Keine Sonne, kein Blitz, finsterer Wald – und doch kann man schöne Fotos machen heutzutage. Wenn Sie mir bitte folgen wollen in die Welt der Digitaltechnik…
Möglicherweise wäre dieses Bild auch auf Film gelungen, aber sicher nur mit einiger Nachhilfe im Labor. Denn generell ist es eigentlich nicht möglich, gegen den trüben Himmel (der trotzdem sehr hell ist) so zu fotografieren, dass man in der Baumrinde im Vordergrund jede einzelne Faser gut erkennt, der Himmel selbst aber nicht ausfrisst (also nur grellweiß zu sehen ist).

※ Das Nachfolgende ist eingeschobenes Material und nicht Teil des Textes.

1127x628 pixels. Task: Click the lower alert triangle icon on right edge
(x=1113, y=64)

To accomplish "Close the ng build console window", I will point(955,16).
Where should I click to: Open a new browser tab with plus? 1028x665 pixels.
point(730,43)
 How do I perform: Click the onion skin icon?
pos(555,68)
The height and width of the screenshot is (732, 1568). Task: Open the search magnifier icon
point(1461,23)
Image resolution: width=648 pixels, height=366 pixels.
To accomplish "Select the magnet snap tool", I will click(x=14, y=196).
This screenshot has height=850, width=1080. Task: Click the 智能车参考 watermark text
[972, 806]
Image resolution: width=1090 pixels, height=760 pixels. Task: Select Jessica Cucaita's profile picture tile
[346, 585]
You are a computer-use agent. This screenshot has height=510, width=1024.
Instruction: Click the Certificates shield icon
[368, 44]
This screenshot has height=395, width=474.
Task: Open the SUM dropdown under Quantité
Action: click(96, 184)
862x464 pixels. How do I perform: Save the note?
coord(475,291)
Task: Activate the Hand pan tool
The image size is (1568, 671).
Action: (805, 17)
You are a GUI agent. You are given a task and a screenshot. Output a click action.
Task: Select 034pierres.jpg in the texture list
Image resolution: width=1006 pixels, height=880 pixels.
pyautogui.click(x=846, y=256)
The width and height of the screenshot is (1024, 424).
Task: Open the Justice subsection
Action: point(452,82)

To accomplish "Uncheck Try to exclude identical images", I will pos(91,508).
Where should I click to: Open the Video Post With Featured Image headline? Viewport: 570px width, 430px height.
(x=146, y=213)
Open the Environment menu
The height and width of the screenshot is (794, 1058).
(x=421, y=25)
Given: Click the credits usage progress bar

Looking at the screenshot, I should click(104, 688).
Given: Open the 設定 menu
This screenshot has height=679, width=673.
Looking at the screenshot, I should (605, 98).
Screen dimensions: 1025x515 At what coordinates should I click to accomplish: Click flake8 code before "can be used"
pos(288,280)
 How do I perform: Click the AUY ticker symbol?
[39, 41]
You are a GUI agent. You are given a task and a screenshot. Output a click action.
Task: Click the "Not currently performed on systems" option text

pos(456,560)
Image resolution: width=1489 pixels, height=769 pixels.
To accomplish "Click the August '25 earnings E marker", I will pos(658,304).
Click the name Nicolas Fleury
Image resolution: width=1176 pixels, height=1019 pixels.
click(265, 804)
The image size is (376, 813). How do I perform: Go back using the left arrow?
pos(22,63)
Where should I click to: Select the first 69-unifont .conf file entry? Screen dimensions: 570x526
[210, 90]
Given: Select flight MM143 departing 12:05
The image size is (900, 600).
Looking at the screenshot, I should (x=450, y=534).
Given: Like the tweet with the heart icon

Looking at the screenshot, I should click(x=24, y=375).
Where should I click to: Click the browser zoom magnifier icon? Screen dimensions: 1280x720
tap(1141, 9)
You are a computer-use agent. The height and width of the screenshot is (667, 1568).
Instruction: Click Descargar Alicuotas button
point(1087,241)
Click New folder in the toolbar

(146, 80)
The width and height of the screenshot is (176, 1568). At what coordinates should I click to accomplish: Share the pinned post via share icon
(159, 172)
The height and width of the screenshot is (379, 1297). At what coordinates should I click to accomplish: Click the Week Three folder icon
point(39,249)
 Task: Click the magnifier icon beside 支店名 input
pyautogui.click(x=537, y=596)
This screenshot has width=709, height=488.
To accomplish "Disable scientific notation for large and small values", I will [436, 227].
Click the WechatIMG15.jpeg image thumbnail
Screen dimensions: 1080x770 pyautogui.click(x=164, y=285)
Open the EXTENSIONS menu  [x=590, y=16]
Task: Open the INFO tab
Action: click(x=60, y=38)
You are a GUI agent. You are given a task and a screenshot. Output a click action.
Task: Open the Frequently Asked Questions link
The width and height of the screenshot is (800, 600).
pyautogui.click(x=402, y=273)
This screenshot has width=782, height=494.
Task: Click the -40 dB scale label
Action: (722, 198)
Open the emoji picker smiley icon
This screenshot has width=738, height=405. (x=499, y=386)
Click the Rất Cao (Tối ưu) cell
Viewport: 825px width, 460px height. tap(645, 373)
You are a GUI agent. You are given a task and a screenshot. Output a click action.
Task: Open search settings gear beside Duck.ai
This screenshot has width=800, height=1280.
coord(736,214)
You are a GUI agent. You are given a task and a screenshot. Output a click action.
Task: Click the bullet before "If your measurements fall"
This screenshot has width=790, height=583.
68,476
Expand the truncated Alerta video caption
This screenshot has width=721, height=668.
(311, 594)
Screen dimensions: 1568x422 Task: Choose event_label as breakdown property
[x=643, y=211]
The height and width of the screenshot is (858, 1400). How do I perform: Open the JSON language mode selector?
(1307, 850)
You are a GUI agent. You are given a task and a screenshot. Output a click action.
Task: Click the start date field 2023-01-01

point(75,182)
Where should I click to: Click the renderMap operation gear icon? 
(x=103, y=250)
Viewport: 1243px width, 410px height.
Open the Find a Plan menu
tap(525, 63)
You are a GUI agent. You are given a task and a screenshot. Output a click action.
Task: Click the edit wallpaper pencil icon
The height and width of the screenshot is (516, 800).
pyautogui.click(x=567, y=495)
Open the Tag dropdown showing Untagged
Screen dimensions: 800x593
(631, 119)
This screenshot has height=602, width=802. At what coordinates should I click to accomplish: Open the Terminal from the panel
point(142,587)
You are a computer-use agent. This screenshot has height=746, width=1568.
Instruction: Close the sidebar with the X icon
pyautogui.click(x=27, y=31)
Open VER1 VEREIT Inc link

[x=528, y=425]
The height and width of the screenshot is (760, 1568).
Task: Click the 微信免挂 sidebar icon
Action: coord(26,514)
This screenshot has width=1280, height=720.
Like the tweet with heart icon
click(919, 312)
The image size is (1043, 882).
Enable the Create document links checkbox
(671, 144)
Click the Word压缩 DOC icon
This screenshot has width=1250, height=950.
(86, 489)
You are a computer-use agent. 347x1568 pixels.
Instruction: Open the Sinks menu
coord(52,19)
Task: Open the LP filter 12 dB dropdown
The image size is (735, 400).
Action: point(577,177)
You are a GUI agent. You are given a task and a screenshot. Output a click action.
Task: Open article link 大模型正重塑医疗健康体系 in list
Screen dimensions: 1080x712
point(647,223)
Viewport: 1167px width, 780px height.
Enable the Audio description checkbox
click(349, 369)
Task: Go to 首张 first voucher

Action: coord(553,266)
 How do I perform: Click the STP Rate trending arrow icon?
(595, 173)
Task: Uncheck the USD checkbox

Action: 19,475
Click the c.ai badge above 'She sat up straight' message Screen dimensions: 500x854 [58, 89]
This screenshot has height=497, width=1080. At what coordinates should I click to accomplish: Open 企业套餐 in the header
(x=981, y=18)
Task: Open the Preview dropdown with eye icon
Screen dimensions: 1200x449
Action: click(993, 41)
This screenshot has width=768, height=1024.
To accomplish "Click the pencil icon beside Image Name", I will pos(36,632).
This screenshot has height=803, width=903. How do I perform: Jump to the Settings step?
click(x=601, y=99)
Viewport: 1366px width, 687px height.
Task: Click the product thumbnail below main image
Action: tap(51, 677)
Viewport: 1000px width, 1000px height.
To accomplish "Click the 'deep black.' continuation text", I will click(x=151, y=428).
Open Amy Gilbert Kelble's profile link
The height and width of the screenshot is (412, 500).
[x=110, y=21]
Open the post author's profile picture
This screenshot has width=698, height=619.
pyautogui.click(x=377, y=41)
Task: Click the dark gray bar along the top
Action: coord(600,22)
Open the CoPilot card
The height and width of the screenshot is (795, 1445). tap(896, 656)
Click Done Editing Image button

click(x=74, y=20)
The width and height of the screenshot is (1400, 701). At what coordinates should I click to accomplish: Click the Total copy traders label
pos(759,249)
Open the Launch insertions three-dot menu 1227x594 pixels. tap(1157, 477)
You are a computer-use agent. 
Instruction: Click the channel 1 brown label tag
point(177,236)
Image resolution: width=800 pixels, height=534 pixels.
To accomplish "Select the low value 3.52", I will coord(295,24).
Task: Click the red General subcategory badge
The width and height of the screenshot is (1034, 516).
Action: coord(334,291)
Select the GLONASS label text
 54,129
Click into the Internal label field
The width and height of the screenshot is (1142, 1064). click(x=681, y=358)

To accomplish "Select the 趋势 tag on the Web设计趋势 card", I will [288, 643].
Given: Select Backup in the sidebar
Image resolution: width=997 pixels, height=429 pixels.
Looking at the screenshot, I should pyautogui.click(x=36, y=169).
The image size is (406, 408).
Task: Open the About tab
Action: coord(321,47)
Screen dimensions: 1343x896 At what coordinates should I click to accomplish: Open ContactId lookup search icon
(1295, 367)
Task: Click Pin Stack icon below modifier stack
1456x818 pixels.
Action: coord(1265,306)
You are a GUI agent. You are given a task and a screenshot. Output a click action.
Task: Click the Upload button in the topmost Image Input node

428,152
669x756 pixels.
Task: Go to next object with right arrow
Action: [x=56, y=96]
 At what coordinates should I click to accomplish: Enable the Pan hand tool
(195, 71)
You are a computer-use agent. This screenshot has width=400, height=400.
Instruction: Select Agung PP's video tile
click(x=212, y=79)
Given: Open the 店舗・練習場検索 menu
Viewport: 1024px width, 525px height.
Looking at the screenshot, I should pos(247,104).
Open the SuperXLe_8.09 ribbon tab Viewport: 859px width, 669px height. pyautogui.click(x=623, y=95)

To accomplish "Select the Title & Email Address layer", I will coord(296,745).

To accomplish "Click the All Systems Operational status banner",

Man kann so etwas mit einem Aufhellblitz erledigen, aber heute hatte ich nun mal keinen dabei. Um ehrlich zu sein: Es musste eher schnell gehen mit meinem Foto des Tages. Trotzdem sollte es natürlich gut aussehen und Anlass für ein paar Zeilen Text geben.
Ich habe also folgende Vorzüge der modernen Technik genutzt.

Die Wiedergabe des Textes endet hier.